INSTRUCTIONS FOR THE TASK: Nothing should be left out. Give all the data again exactly as written.

RECORDS SUPPLIED:
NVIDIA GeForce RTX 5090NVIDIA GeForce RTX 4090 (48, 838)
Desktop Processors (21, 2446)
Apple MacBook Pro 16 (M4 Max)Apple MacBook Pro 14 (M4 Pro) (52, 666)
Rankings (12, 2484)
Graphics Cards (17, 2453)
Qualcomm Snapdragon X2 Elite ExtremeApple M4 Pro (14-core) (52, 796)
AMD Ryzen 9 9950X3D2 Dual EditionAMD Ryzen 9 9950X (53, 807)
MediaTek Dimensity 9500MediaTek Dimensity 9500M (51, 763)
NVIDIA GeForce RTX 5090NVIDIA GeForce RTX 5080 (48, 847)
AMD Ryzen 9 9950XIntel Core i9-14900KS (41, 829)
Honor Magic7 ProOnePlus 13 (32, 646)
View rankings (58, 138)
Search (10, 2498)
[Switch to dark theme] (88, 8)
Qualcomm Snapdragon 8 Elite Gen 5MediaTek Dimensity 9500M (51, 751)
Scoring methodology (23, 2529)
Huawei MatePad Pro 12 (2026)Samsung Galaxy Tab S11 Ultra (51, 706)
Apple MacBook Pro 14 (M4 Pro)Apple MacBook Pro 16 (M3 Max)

REPLY:
NVIDIA GeForce RTX 5090NVIDIA GeForce RTX 4090 (48, 838)
Desktop Processors (21, 2446)
Apple MacBook Pro 16 (M4 Max)Apple MacBook Pro 14 (M4 Pro) (52, 666)
Rankings (12, 2484)
Graphics Cards (17, 2453)
Qualcomm Snapdragon X2 Elite ExtremeApple M4 Pro (14-core) (52, 796)
AMD Ryzen 9 9950X3D2 Dual EditionAMD Ryzen 9 9950X (53, 807)
MediaTek Dimensity 9500MediaTek Dimensity 9500M (51, 763)
NVIDIA GeForce RTX 5090NVIDIA GeForce RTX 5080 (48, 847)
AMD Ryzen 9 9950XIntel Core i9-14900KS (41, 829)
Honor Magic7 ProOnePlus 13 (32, 646)
View rankings (58, 138)
Search (10, 2498)
[Switch to dark theme] (88, 8)
Qualcomm Snapdragon 8 Elite Gen 5MediaTek Dimensity 9500M (51, 751)
Scoring methodology (23, 2529)
Huawei MatePad Pro 12 (2026)Samsung Galaxy Tab S11 Ultra (51, 706)
Apple MacBook Pro 14 (M4 Pro)Apple MacBook Pro 16 (M3 Max)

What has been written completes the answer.